OMSAN Yönetim Kurulu Başkanı Ergun Arıburnu, Tanger Med Limanı’nı inceledi

A
A
A
OMSAN Yönetim Kurulu Başkanı Ergun Arıburnu, Tanger Med Limanı’nı inceledi

Lojistik sektörünün önde gelen firmalarından OMSAN Lojistik, Türkiye’yi "süper lojistik merkezine" dönüştürmek amacıyla Tanger Med benzeri bir liman kurmak için harekete geçti. Şirket, ayrıca dünyadaki tüm liman fırsatlarını da radarına aldı.



OYAK Grubu’nun amiral gemilerinden biri olan OMSAN Lojistik, gerek kendi büyüme planlarını gerçekleştirmek gerekse Türkiye’yi bölgesinin lojistik merkezi haline getirmek için harekete geçti. OYAK’ın önümüzdeki 5 yıl içinde odaklanacağı sektörlerin başında lojistiğin gelmesinin OMSAN’ın stratejik kararlar vermenin arifesinde olmasının da en büyük dayanak noktalarından bir tanesi olduğu belirtildi. OMSAN, önce bölgesel sonra küresel güç haline gelmek isteyen OYAK Grubu’nun dünya arenasındaki güvenli limanı olmayı hedefliyor.



Şirketin büyüme planının odağında dünya limanlarında söz sahibi olma stratejisi yattığı kaydedildi. OMSAN Yönetim Kurulu Başkanı Ergun Arıburnu bu amaç doğrultusunda ilk ziyaretini Akdeniz’in en büyük limanlarından biri olan ve dünyanın en büyük 20 limanı arasında yer alan Fas Tanger Med Limanı’na gerçekleştirdi.



"Türkiye için olmazsa olmaz proje"


Türkiye’nin lojistik kapasitesini küresel ligde üst basamağa taşıyacak yeni yatırımlar ve vizyoner adımların sinyallerini veren Arıburnu, başta Marmara Bölgesi’nin olmak üzere Türkiye’nin artan ticaret hacmi, büyüyen otomotiv ihracatı ve demir yolu-deniz yolu entegrasyonu sayesinde Türkiye’nin Tanger Med benzeri bir "lojistik süper merkez" kurma potansiyeline sahip olduğunu söyledi. Böyle bir merkezin, bölgesinin "Lojistik Üssü" olmayı hedefleyen Türkiye için olmazsa olmaz bir proje olduğunu kaydeden Arıburnu, "Türkiye böyle bir merkezi OMSAN öncülüğünde kurma potansiyeline sahip" dedi.
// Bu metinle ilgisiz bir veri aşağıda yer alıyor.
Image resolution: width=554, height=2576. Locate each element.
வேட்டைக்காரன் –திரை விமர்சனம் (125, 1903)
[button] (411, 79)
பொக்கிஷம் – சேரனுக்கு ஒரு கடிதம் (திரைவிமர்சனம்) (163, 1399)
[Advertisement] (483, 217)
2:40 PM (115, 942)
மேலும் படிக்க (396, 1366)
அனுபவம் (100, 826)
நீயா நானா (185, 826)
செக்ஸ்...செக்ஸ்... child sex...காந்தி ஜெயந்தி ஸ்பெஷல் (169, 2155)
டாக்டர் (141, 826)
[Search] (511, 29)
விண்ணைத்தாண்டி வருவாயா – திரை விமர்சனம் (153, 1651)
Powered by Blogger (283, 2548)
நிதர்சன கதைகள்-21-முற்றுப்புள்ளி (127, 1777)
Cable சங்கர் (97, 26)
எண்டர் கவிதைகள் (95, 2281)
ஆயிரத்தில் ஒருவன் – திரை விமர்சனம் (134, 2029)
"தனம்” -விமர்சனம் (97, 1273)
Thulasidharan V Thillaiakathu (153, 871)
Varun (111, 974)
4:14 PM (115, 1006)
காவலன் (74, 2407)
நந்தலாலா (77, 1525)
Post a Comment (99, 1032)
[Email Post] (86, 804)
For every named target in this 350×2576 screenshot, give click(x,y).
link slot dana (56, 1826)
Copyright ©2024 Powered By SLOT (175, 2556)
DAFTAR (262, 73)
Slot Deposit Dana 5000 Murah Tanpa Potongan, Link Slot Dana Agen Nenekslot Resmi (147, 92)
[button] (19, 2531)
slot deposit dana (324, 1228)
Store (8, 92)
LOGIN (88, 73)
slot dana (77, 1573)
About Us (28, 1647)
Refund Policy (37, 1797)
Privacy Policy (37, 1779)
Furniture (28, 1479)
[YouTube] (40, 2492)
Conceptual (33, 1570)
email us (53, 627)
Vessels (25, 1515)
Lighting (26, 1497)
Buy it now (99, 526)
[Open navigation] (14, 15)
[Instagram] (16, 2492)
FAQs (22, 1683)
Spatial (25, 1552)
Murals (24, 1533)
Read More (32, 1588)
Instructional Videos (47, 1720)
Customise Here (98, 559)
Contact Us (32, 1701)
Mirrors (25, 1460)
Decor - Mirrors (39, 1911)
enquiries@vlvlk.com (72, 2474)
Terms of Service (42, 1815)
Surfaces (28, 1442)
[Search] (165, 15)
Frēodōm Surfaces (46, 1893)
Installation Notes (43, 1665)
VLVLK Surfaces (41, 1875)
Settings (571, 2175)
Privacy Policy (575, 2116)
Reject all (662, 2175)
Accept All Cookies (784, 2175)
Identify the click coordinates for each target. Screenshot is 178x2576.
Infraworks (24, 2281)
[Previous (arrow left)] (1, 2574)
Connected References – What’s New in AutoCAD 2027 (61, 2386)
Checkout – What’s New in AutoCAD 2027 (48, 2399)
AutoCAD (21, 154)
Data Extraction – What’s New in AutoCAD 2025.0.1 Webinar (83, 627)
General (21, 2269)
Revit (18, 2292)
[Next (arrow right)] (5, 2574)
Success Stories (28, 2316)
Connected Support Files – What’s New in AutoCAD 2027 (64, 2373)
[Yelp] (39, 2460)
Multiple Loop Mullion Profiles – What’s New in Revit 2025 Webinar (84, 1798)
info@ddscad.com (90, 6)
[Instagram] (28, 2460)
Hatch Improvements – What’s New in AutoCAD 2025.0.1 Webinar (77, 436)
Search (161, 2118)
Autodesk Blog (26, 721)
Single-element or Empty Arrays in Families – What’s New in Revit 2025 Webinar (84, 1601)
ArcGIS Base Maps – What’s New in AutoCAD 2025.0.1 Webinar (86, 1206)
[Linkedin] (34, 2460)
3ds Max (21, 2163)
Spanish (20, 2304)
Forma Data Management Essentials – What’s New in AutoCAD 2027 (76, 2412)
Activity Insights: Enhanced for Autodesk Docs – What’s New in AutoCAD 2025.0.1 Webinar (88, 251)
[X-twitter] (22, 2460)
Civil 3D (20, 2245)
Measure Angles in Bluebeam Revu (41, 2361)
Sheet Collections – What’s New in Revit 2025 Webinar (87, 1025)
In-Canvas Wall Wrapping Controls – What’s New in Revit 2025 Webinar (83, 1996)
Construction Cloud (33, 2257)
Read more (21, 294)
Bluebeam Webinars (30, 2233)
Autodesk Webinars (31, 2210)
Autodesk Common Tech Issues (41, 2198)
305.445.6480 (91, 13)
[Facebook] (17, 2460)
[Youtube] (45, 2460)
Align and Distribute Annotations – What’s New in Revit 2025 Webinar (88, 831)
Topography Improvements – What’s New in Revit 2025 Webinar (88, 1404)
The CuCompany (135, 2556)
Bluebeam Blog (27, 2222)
OYAK’ın, Türkiye ekonomisinin en dinamik kurumsal güçlerinden biri olduğunu vurgulayan Arıburnu, "Elbette böylesine büyük vizyon ve projelere OYAK gibi güçlü kuruluşların öncülük etmesi gerekiyor. Biz Tanger Med benzeri bir liman inşa etmeyi arzuluyoruz. Çünkü, şu anda Türkiye’nin en büyük ve en kıymetli limanlarından Port Yarımca’yı Japon ortaklarımızla biz işletiyoruz. Bu konuda benzersiz bir deneyime sahibiz. OYAK’ın yön verdiği dönüşüm, ülkemizi bu hedefe taşıyacak en güçlü kurumsal iradedir. Bu ve benzeri liman projelerini değerlendirmek istiyoruz. Dünyada önümüze çıkacak fırsatlar için de radarımız açık" ifadelerini kullandı.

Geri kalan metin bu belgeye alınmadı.